_Task brief_
Copy out exactly the lines spanning the line with "This screenshot has height=1514, width=700." to the line with "Given: Expand star", inclusive, from the data underneath, with no pictures.

_Dataset items_
⟨
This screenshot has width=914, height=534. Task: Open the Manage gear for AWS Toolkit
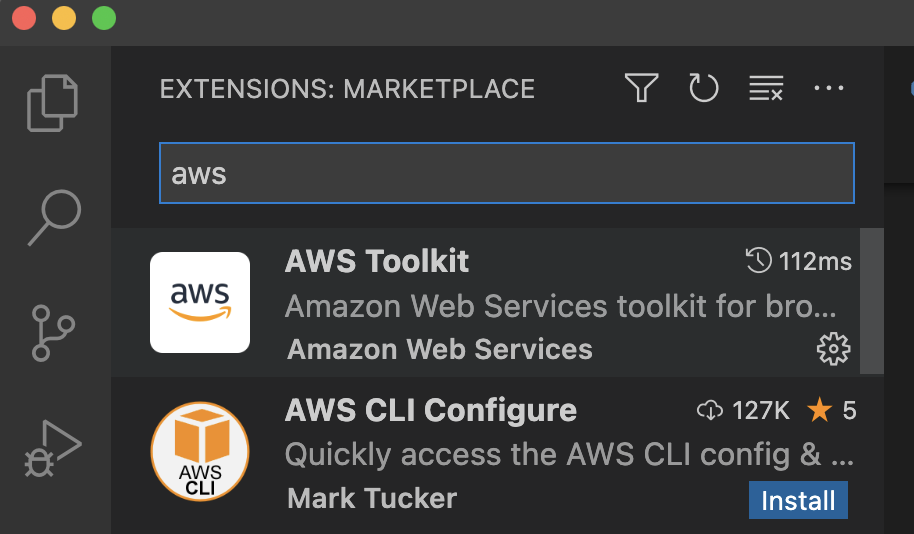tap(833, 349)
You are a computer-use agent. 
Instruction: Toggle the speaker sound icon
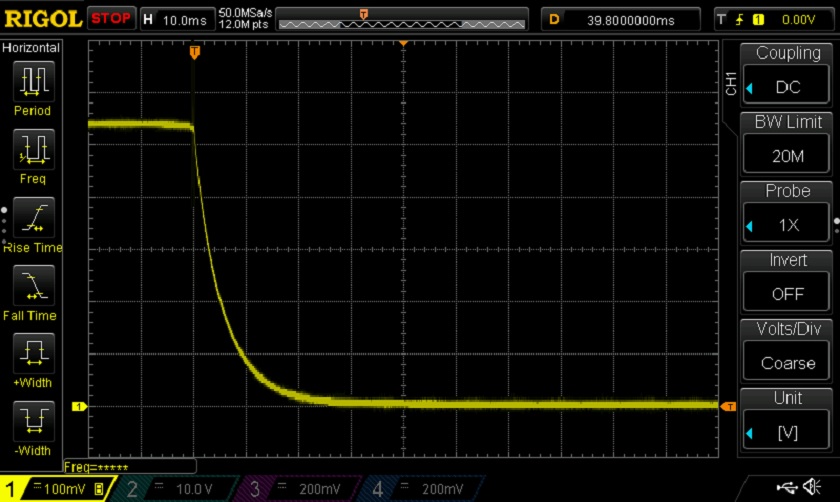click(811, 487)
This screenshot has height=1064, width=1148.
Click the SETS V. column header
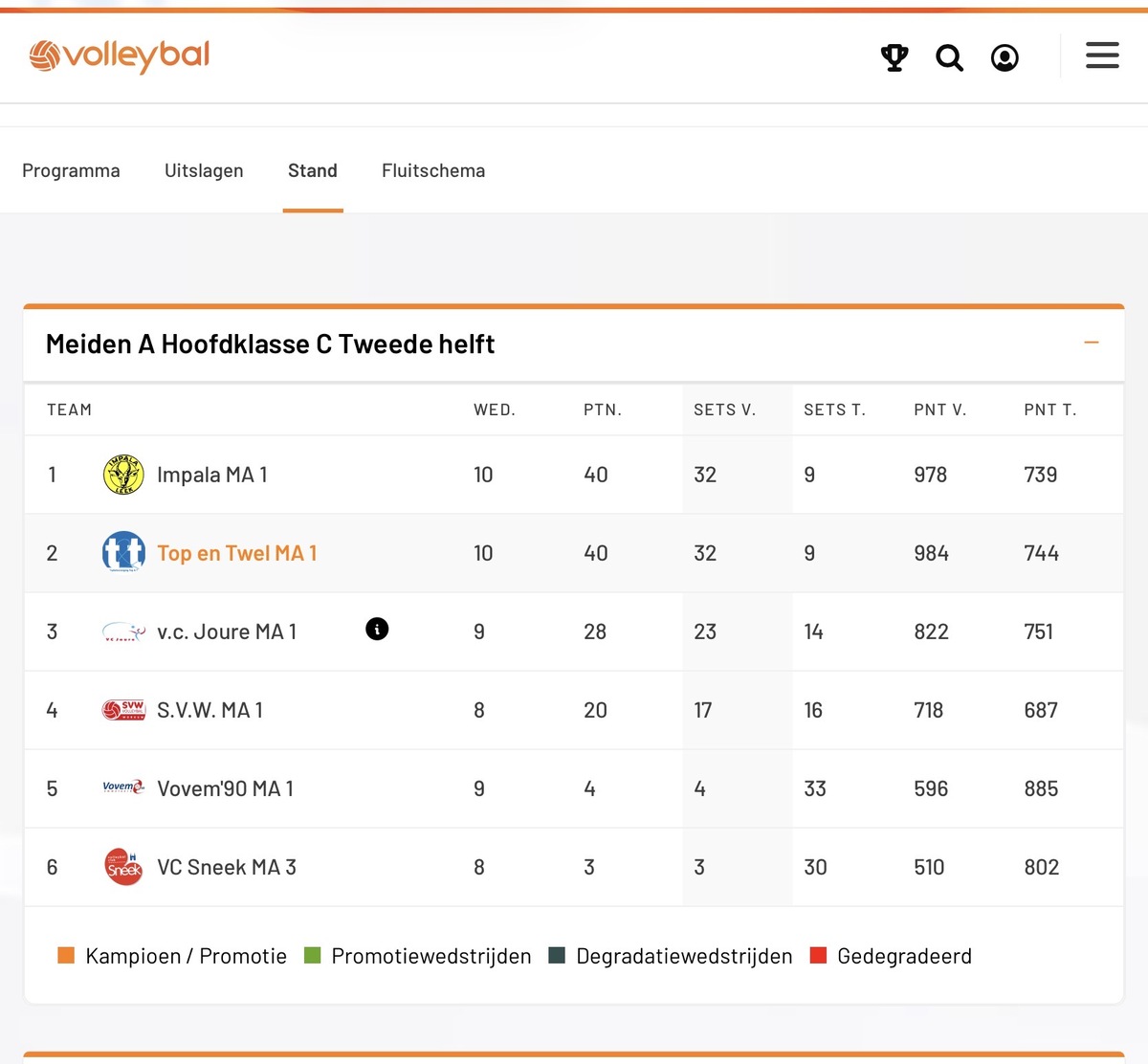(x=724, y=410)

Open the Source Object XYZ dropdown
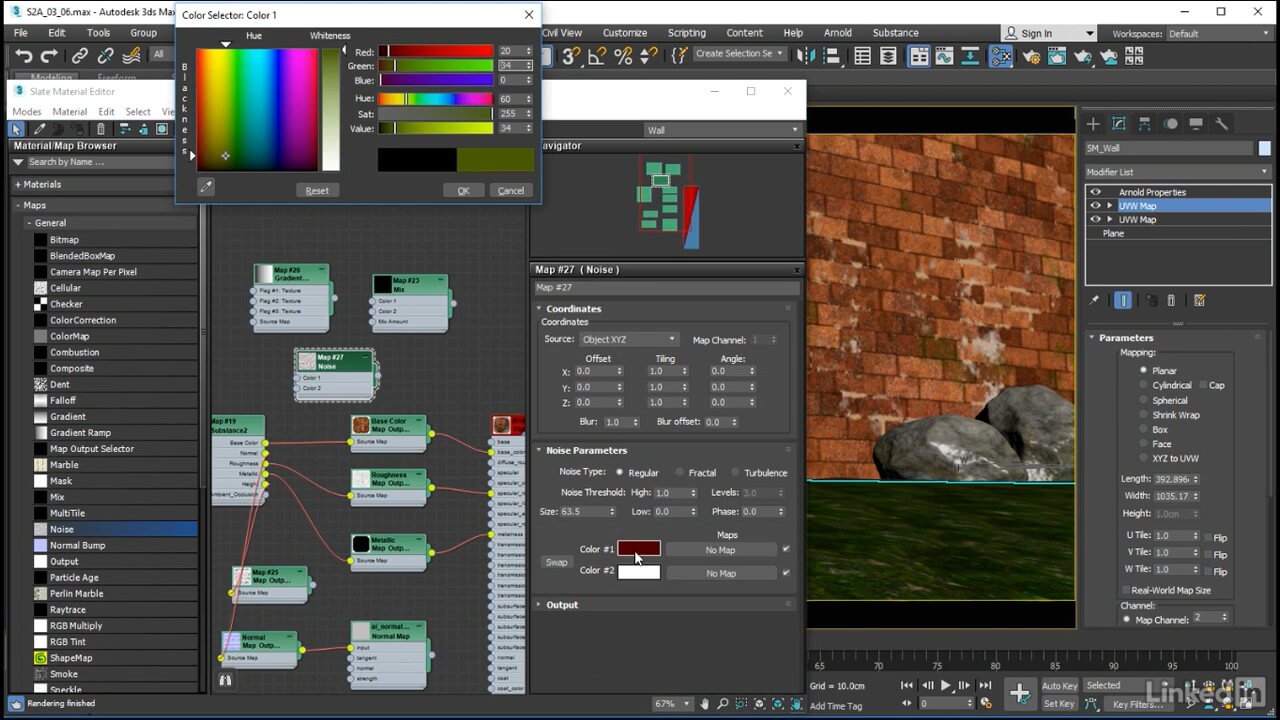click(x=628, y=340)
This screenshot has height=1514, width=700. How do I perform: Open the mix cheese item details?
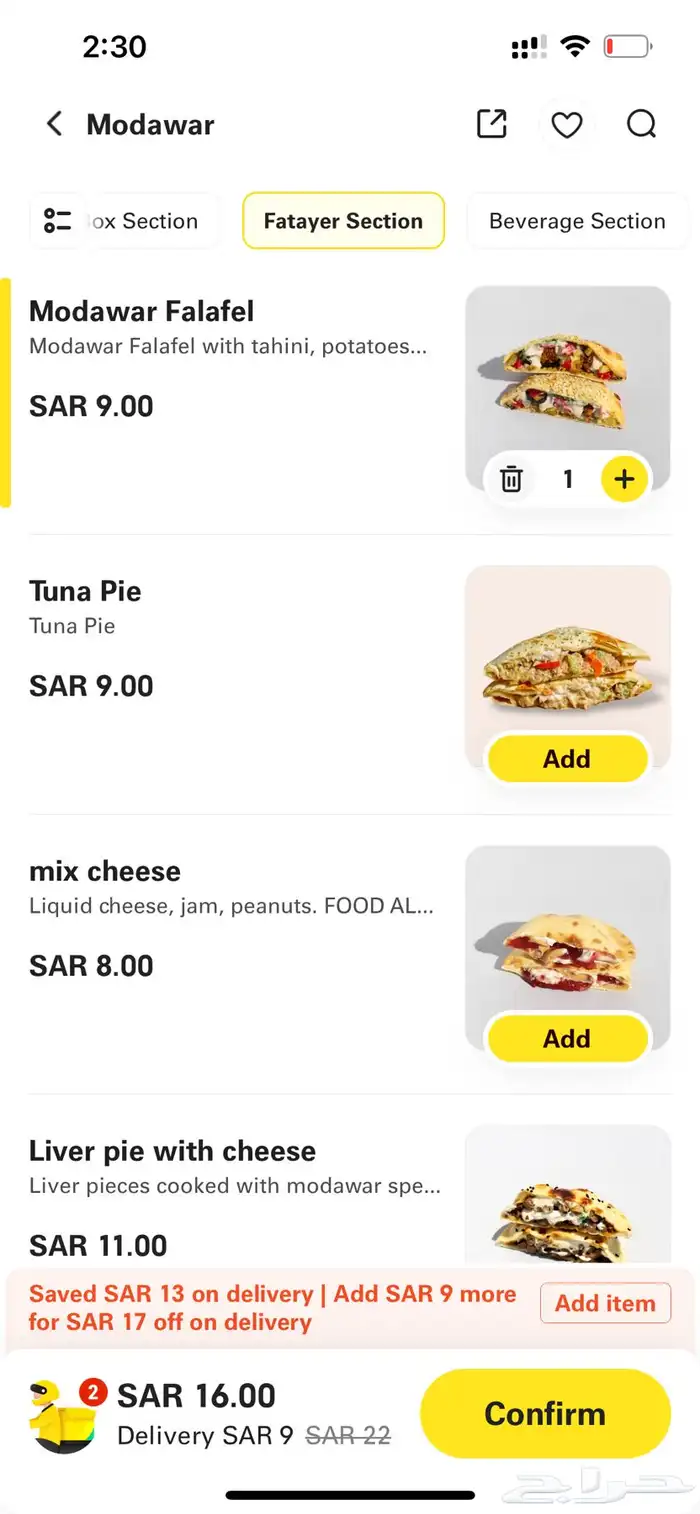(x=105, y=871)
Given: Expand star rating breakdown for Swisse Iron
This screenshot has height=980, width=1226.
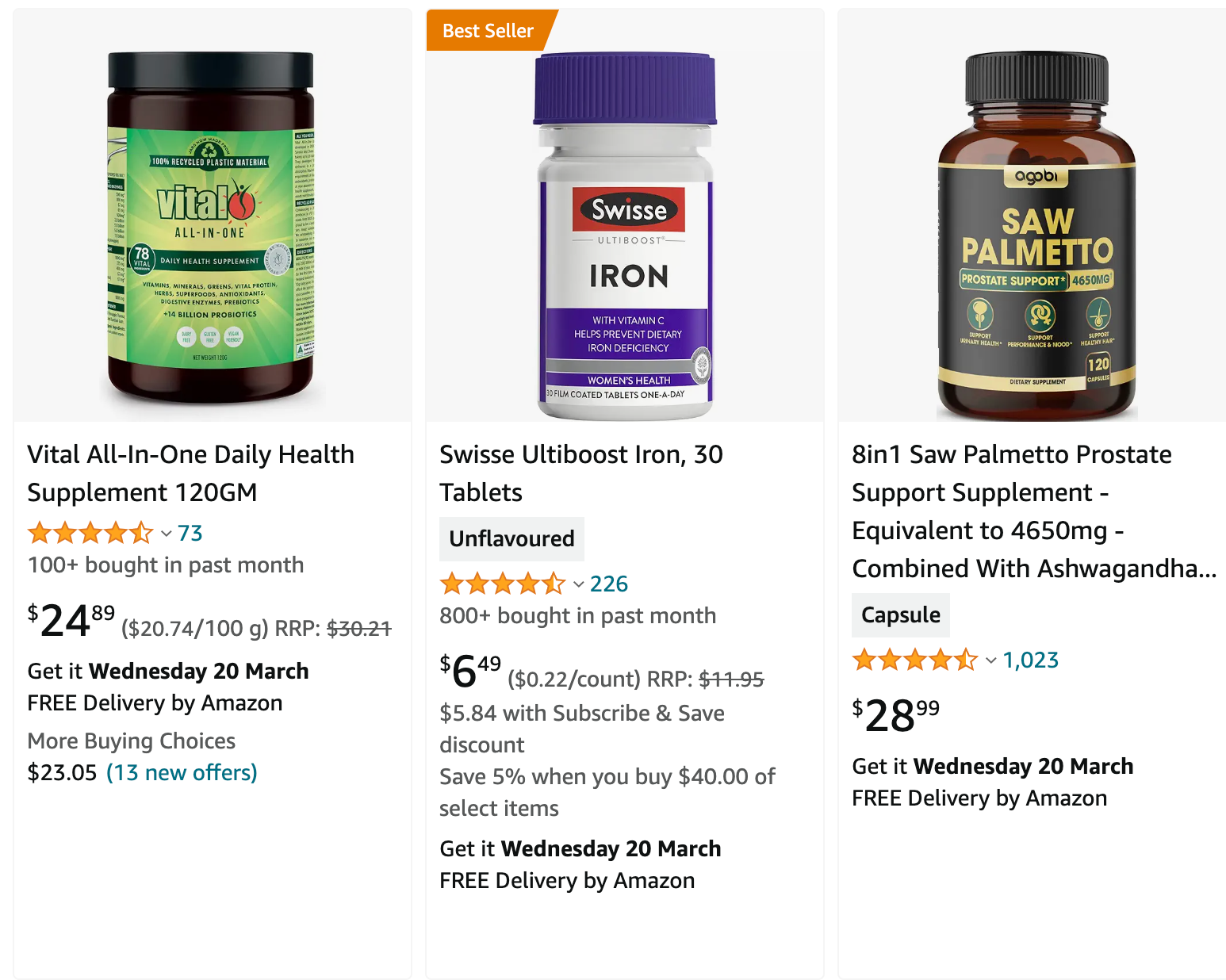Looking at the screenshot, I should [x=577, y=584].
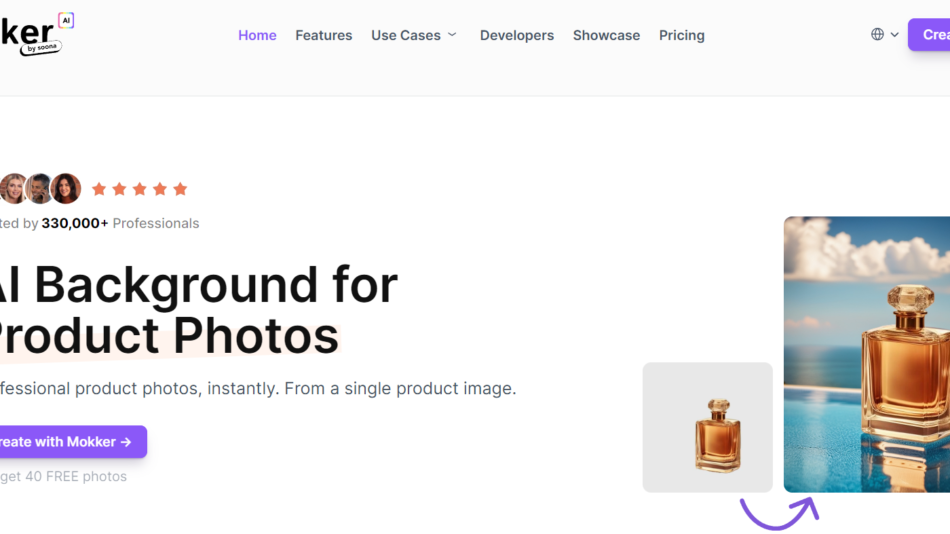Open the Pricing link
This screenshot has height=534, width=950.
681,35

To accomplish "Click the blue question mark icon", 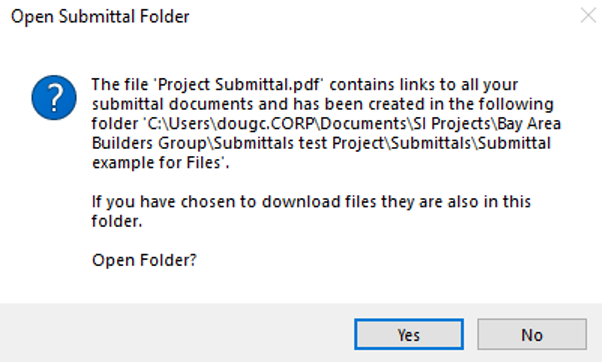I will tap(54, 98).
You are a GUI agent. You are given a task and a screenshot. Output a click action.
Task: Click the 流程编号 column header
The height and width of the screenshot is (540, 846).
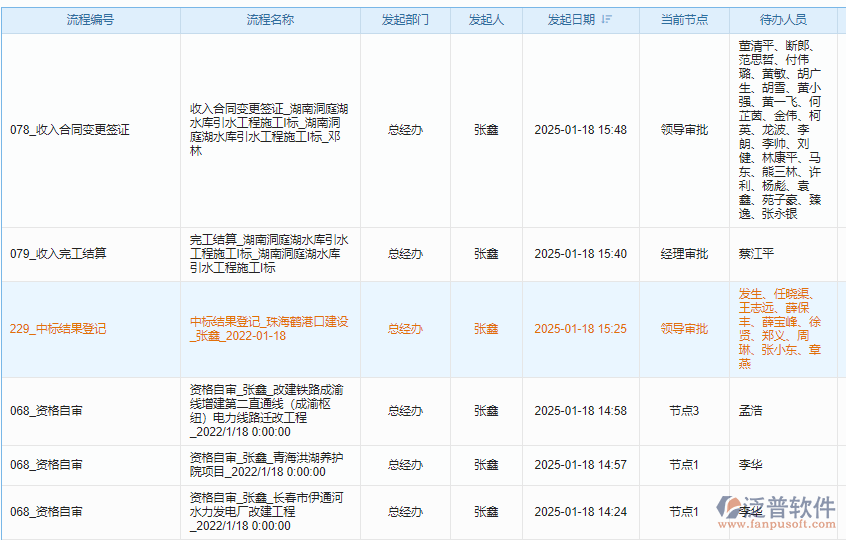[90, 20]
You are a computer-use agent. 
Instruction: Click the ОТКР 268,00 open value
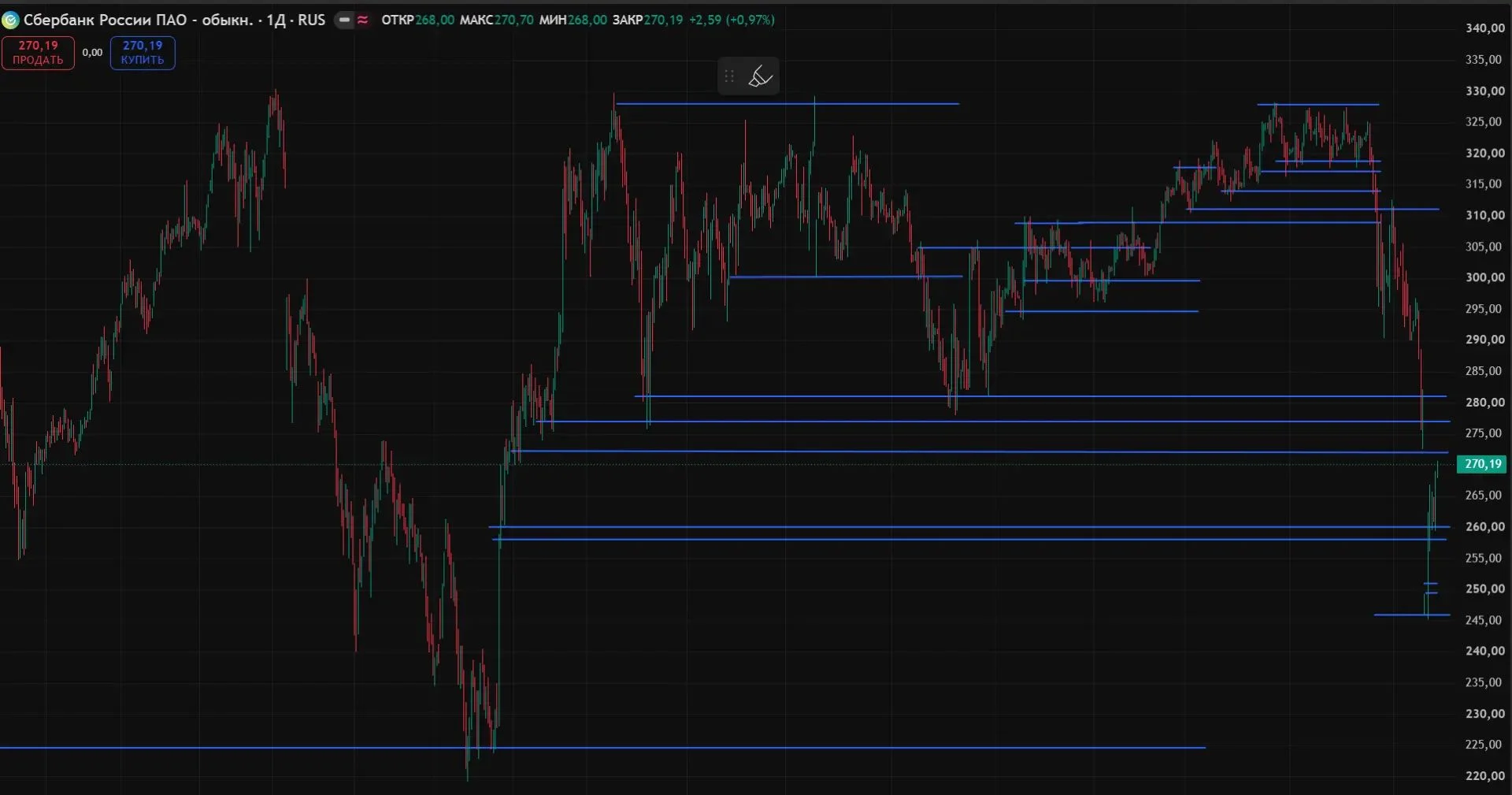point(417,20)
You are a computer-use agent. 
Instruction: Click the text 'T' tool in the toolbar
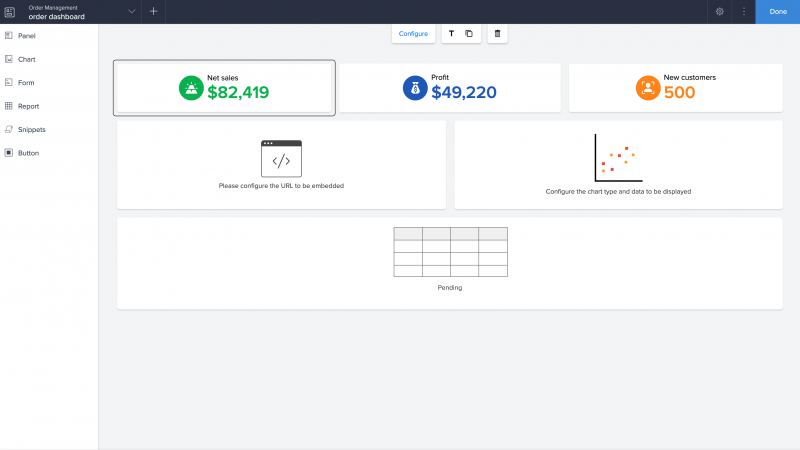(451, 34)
⟩
_Expected answer_
This screenshot has height=1514, width=700. How do I perform: Open the mix cheese item details?
(x=105, y=871)
Given: Expand star rating breakdown for Swisse Iron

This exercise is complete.